Exercise:
For every record below, repeat the text exactly and pass over any image.

Given entries:
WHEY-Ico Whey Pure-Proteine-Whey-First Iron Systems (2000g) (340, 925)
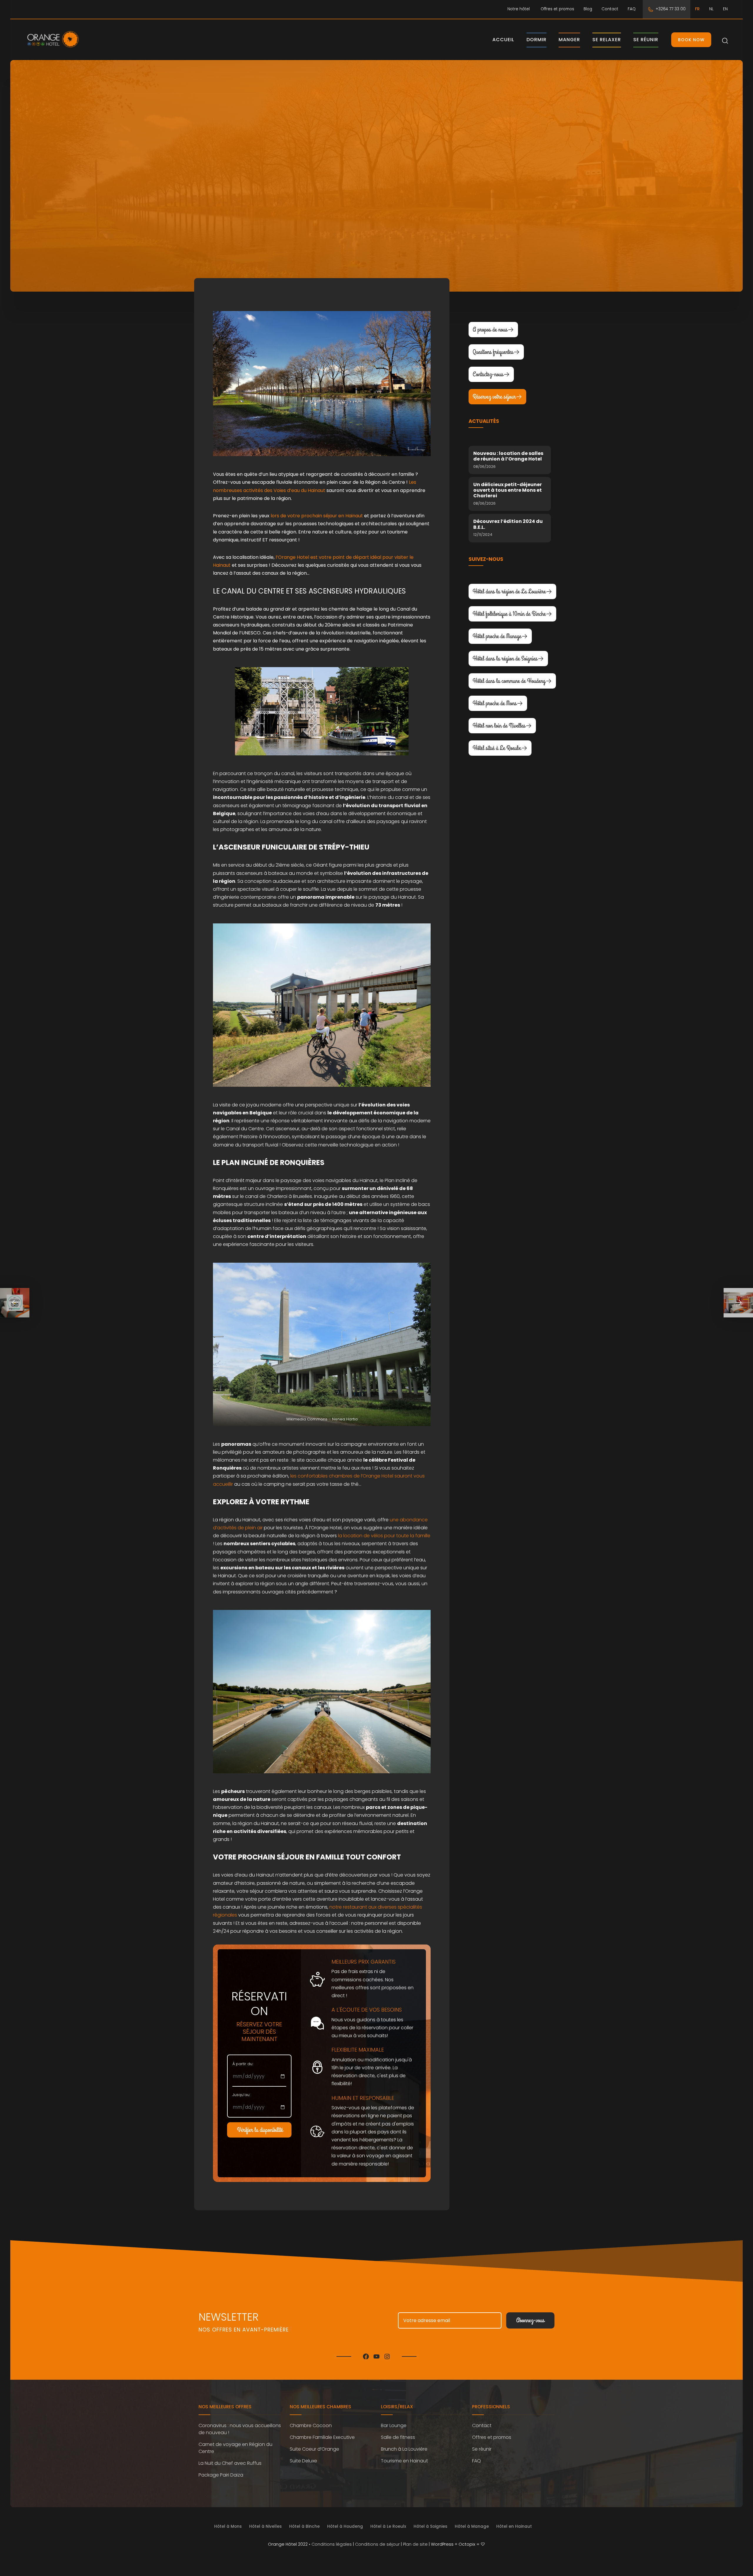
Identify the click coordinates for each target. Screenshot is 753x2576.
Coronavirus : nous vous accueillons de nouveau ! (240, 2429)
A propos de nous (490, 329)
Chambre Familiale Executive (322, 2437)
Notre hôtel (518, 9)
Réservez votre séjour (494, 396)
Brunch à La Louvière (404, 2449)
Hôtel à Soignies (430, 2526)
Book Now (691, 40)
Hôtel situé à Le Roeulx (497, 748)
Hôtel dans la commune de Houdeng (509, 681)
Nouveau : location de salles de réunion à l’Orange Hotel (508, 456)
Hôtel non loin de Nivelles (499, 725)
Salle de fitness (398, 2437)
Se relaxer (606, 39)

Answer to this task:
WHEY-Ico Whey Pure-Proteine-Whey-First Iron Systems (2000g) (340, 925)
Identify the click coordinates for each target. Screenshot is 753x2576.
Coronavirus : nous vous accueillons de nouveau ! (240, 2429)
A propos de nous (490, 329)
Chambre Familiale Executive (322, 2437)
Notre hôtel (518, 9)
Réservez votre séjour (494, 396)
Brunch à La Louvière (404, 2449)
Hôtel à Soignies (430, 2526)
Book Now (691, 40)
Hôtel situé à Le Roeulx (497, 748)
Hôtel dans la commune de Houdeng (509, 681)
Nouveau : location de salles de réunion à l’Orange Hotel (508, 456)
Hôtel non loin de Nivelles (499, 725)
Salle de fitness (398, 2437)
Se relaxer (606, 39)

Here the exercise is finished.